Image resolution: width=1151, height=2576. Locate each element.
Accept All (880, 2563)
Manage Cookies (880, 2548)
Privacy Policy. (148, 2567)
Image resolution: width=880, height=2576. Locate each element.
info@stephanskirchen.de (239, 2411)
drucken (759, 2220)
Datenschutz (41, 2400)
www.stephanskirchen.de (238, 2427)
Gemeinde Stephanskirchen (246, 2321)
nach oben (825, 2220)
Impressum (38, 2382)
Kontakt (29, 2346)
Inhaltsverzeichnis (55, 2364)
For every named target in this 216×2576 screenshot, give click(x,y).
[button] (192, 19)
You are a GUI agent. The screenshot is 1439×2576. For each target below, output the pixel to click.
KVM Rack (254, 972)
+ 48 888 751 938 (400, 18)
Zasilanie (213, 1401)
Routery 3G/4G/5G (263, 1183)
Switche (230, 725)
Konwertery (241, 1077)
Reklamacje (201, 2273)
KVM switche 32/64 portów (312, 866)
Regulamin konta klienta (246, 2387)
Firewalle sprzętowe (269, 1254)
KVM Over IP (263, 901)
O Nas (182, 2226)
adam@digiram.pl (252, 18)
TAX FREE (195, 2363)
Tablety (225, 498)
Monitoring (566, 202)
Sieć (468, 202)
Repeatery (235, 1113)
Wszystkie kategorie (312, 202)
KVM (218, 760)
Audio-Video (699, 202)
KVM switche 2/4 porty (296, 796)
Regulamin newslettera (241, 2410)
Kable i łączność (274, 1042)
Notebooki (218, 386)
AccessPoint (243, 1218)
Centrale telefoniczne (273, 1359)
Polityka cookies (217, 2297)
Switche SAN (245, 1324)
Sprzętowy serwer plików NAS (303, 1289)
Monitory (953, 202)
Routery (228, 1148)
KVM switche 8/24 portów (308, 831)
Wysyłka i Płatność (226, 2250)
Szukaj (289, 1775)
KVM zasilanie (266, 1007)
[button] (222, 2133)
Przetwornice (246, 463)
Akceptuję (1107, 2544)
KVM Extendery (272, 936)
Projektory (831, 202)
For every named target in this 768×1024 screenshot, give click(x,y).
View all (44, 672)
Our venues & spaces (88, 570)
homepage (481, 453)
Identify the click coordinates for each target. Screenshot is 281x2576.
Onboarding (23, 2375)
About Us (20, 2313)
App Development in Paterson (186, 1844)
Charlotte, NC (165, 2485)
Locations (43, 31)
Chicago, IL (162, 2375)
__________________________________________________
**Exercise instructions**
If a line in the data contains the string "element", copy it.

**Response to this task**
Image resolution: width=1151, height=2576. Locate each element.
Image resolution: width=880, height=2576. Locate each element.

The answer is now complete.